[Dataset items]
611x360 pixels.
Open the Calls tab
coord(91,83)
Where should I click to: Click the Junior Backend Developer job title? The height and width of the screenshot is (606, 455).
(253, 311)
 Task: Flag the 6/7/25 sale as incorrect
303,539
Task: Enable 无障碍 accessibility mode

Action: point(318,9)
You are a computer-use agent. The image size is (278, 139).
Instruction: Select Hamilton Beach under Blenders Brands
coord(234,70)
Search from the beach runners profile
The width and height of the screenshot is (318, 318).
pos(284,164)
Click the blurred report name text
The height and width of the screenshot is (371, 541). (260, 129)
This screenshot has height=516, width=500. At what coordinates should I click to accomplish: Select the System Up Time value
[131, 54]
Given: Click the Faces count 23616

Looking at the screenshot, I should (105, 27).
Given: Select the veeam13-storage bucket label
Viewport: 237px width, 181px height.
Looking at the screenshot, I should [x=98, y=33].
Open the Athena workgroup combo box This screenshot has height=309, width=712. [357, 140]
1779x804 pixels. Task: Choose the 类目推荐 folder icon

...

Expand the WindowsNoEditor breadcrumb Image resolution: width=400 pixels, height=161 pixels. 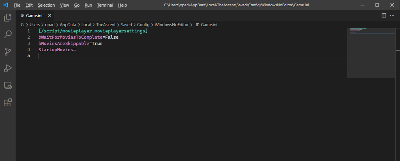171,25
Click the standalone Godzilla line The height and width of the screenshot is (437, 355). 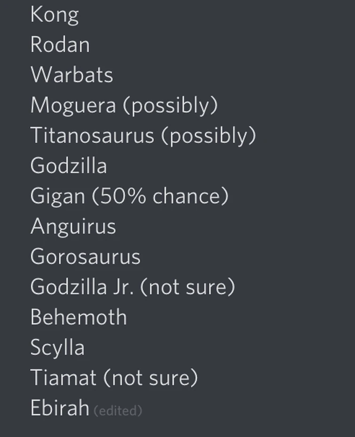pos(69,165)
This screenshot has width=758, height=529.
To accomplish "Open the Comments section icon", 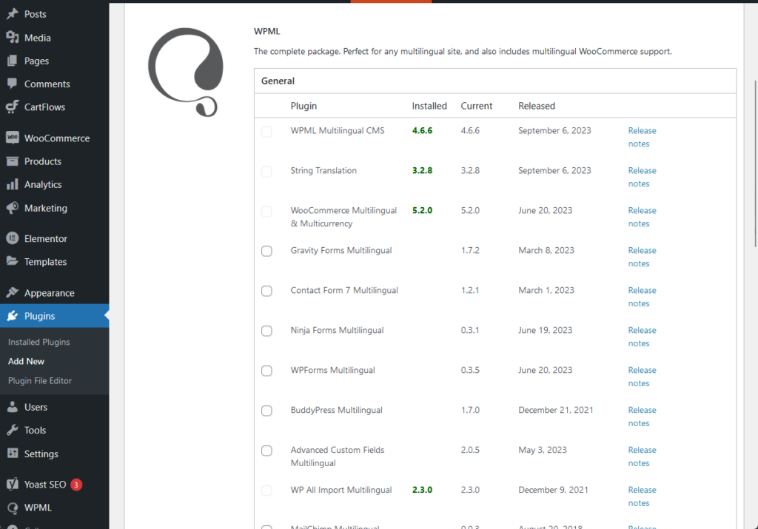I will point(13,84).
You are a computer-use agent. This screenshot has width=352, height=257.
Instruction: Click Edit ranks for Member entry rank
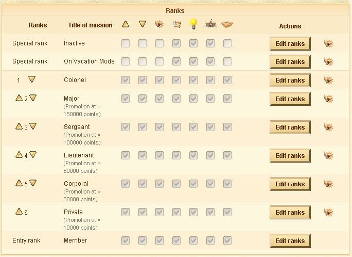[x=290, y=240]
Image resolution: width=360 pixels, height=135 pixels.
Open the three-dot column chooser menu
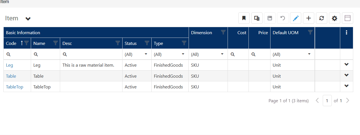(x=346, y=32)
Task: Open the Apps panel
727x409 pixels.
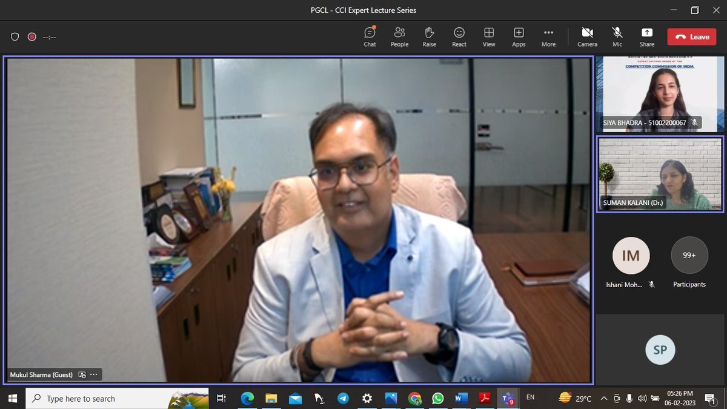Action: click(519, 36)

--

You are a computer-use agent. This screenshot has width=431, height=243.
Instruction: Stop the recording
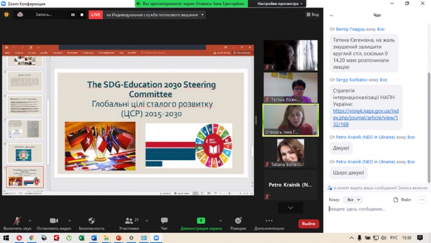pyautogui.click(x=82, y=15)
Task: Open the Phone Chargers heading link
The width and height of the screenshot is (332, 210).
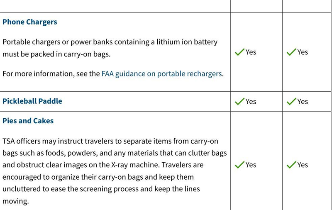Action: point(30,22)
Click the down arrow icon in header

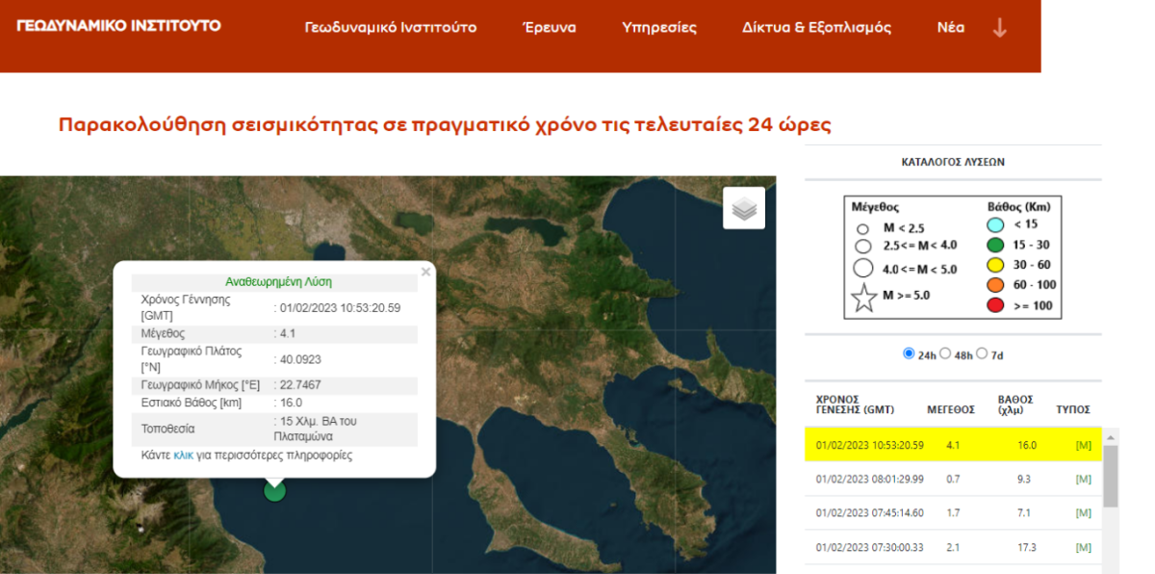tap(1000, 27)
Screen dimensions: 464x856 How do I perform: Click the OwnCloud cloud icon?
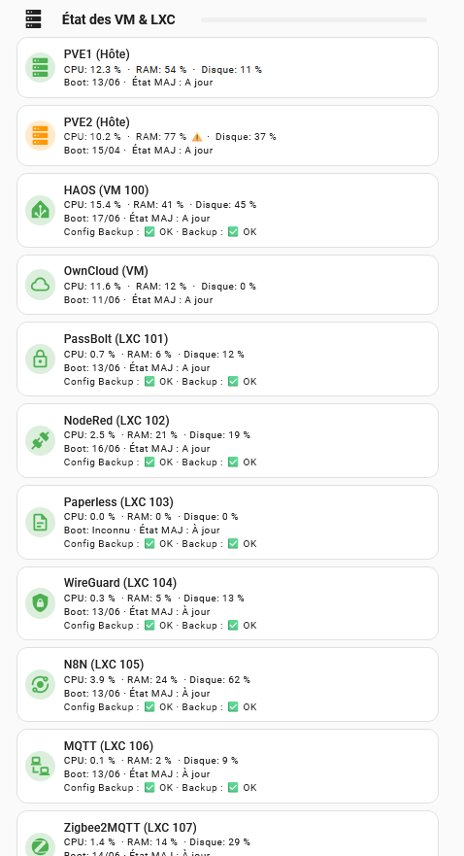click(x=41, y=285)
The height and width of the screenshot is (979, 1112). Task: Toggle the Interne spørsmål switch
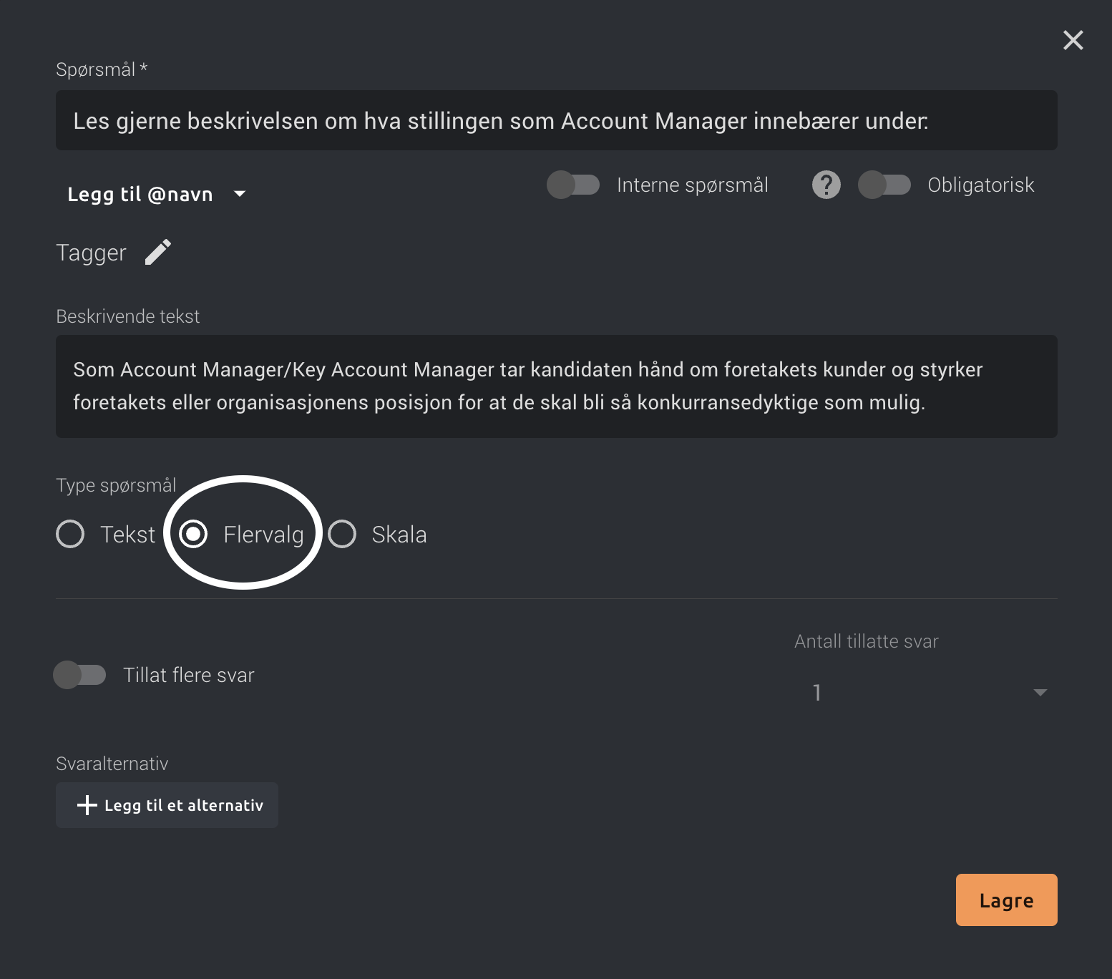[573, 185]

**WHAT YOU NEED TO DO:** Retype exactly the lines above, from the one with "Task: Flag the 6/7/25 sale as incorrect" through the one with "1779x804 pixels. Task: Choose", inclusive.

**YOUR SOLUTION:**
 Task: Flag the 6/7/25 sale as incorrect
303,539
Task: Enable 无障碍 accessibility mode

Action: point(318,9)
You are a computer-use agent. The image size is (278, 139).
Instruction: Select Hamilton Beach under Blenders Brands
coord(234,70)
Search from the beach runners profile
The width and height of the screenshot is (318, 318).
pos(284,164)
Click the blurred report name text
The height and width of the screenshot is (371, 541). (260, 129)
This screenshot has height=516, width=500. At what coordinates should I click to accomplish: Select the System Up Time value
[131, 54]
Given: Click the Faces count 23616

Looking at the screenshot, I should (105, 27).
Given: Select the veeam13-storage bucket label
Viewport: 237px width, 181px height.
Looking at the screenshot, I should [x=98, y=33].
Open the Athena workgroup combo box This screenshot has height=309, width=712. [357, 140]
1779x804 pixels. Task: Choose the 类目推荐 folder icon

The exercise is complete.